Il le mena derrière l’abbé, puis le laissa, et de loin lui fit signe. Le confiant Perrin cria consciencieusement : « Corbeau ! corbeau ! » Le pauvre curé bondit. Madame Gérard, furieuse, s’écria : « C’est trop fort ! Aristide, renvoie cet imbécile ! »

Aristide, riant aux larmes, poussa Perrin dehors en lui répétant cruellement : « Va-t’en, imbécile ! »

Henriette ne se doutait pas que son départ allait être le signal de ses malheurs.

Sa mère, jalouse de M. de Neuville, se décidait à la marier depuis quelques jours, pour se délivrer de ses inquiétudes. Il y a quelquefois des mères de famille qui, pour consoler leur amant de leur retraite dans la simple amitié à la fin des amours, lui donnent leur fille avec une belle dot. Mais madame Gérard n’en était point encore arrivée à ce point de détachement, où l’on a tant de courage et où l’on croit devoir offrir un dédommagement. Aussi :

« Il me semble, dit-elle, qu’il serait temps de marier Henriette.

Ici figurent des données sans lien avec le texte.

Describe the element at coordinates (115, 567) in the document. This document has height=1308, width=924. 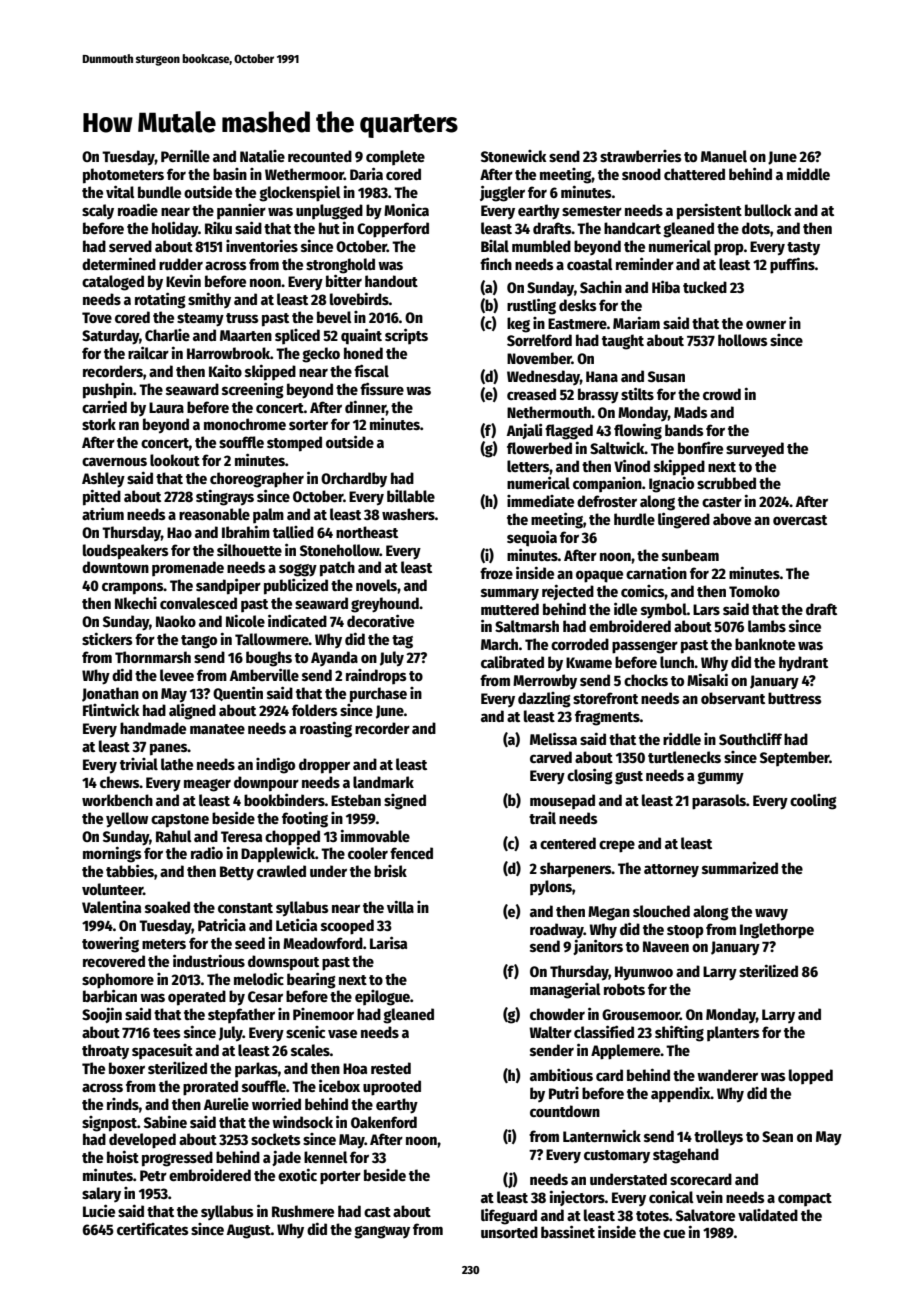
I see `downtown` at that location.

— Ah ! dit le président, voilà un mariage que vous serez heureux de faire, monsieur l’abbé.

— Avec qui ? demanda Corbie, songeant follement qu’on allait peut-être lui répondre : Avec vous !

— Avec un bon parti, répliqua la mère il faut nous mettre tous en campagne. »

Il passa dans la tête de Corbie l’idée qu’on pouvait mal marier Henriette, ce qui le vengerait. Le curé entrevit un nouvel appui pour Saint-Anselme ; M. de Neuville seul aurait voulu qu’on ne se pressât pas tant.

« Je compte beaucoup sur vous, lui dit justement madame Gérard de l’air d’une personne qui donne un coup de poignard.

— Un bon gendre en prés et en bois, s’écria Pierre en riant.

— Ce sera amusant, dit Aristide, une noce !

— Voyez-vous déjà dans le pays quelqu’un qui puisse nous convenir ? demanda madame Gérard.